Before lawmakers left Washington on Friday, House Minority Whip Steve Scalise (R-La.), in a floor exchange with Majority Leader Steny H. Hoyer (D-Md.), attempted to make a point similar to Trump’s about the 2016 election.
“He was elected by the American people as president to carry out border security and build a wall,” Scalise said. “It was part of the national debate. I know some people on your side don’t even want to recognize that that election occurred and the result. But it happened.”
Replied Hoyer, “Oh no, I think there was an election, and he did raise that question. And as I recall, that’s why I’m the majority leader and you’re the minority whip.”
House Speaker Nancy Pelosi (D-Calif.) called the record-breaking duration of the shutdown “unfortunate” and “totally unnecessary” Friday. House Democrats have spent their first days in the majority passing various spending bills that would reopen government, bills negotiated by Senate Republicans, but none has included the wall money Trump is demanding. More such votes are expected next week.
“We have given many paths to alleviating this, opening up government,” Pelosi said. But Trump has made clear he will not sign the bills the House is passing, and Senate Majority Leader Mitch McConnell (R-Ky.) says he will not have the Senate act on any spending legislation Trump won’t sign.

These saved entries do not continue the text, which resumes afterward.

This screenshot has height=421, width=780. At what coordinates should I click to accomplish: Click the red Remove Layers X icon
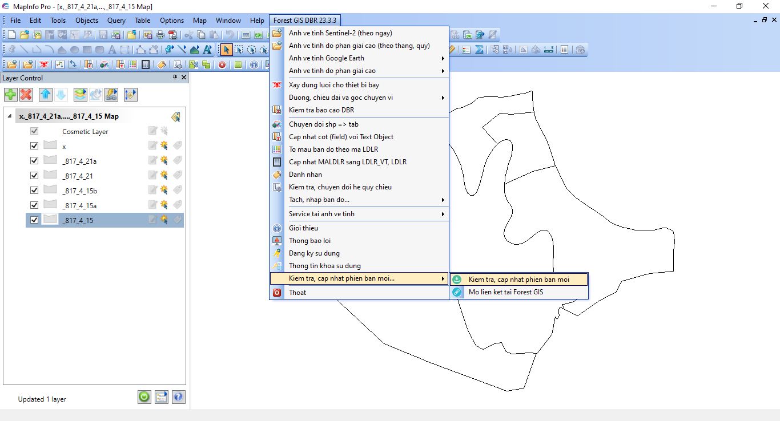26,95
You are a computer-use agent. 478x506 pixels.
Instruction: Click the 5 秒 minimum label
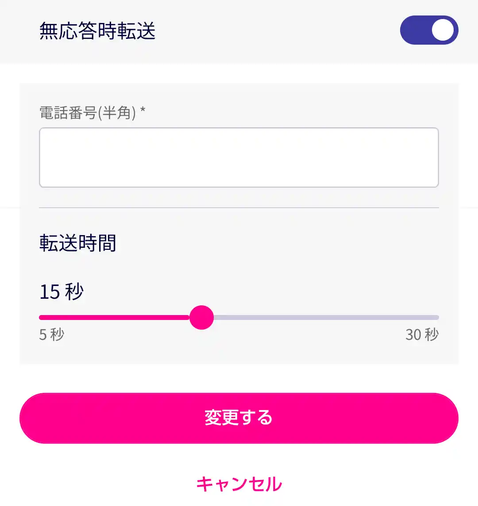click(x=52, y=335)
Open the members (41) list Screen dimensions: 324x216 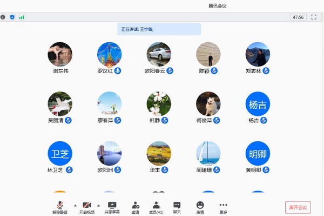click(x=156, y=208)
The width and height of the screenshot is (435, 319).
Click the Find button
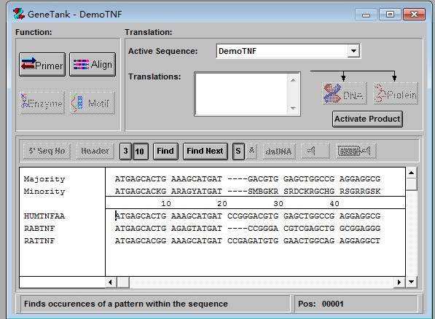165,151
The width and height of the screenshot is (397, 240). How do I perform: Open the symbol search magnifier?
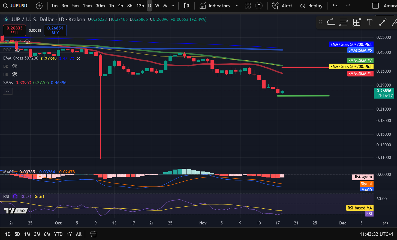click(x=5, y=5)
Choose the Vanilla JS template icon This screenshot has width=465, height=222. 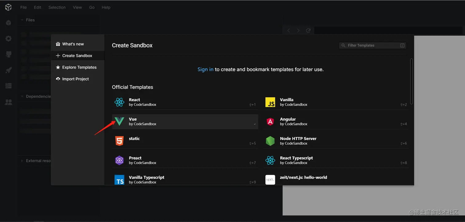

While a few Republicans have called for a truce — Sen. Lamar Alexander (R-Tenn.), for instance, on Friday proposed immediate reopening the government for three weeks while lawmakers and Trump hash out a compromise on the border — most are putting the onus on Democrats to budge.
“There’s a way to get this done — you just have to have the will of both the minority leader in the Senate and the speaker of the House to come to the table, and they are not yet willing to do that,” said Rep. Patrick T. McHenry (R-N.C.), referring to Pelosi and Sen. Charles E. Schumer (D-N.Y.).
But many Democrats said this week that they are feeling little pressure to cave.
“My constituents understand who has triggered this, and they continue to hold him responsible, and that is Donald J. Trump,” said Rep. Gerald E. Connolly (D-Va.), who represents a suburban Washington district with tens of thousands of federal workers. “They’re very clear about that. I mean, there’s no faux equivalency here, like, ‘You’re equally to blame.’ They get it.”
Houlahan said her constituents, too, were mainly focused on Trump and the Republican Senate: “There are pragmatic people here, they’d like a solution, but right now they recognize that those are their lever points.”
Border security, she added, was a topic of discussion at the Saturday town halls: “Largely, people believe that we need to enhance and protect our border but also believe that a wall, as it’s been described by our president, is not the answer.”
Other lawmakers said they were solely focused on breaking the impasse and ending local disruptions in their home districts.
Rep. Anthony Brindisi (D-N.Y.), who was sworn into Congress this month after serving more than seven years in the state assembly, said his office is taking calls from unpaid food and drug inspectors, among other affected constituents.
“I’m someone who is used to getting things done, so it is very frustrating,” he said. “Look, let’s get the government up and running. I am for border security — I believe that some element of physical barrier makes sense, but that can’t be the only solution.”
Rep. Elaine Luria (D-Va.), who represents the Hampton Roads ports, the nation’s third-largest, said she was particularly determined to pay Coast Guard personnel who are now behind on their paychecks.
“These are people’s lives and livelihood, and we need to pay them for the work that they’re doing,” she said.
Darryl Fears, Ashley Halsey III, Carolyn Y. Johnson, Seung Min Kim and Erica Werner contributed to this report.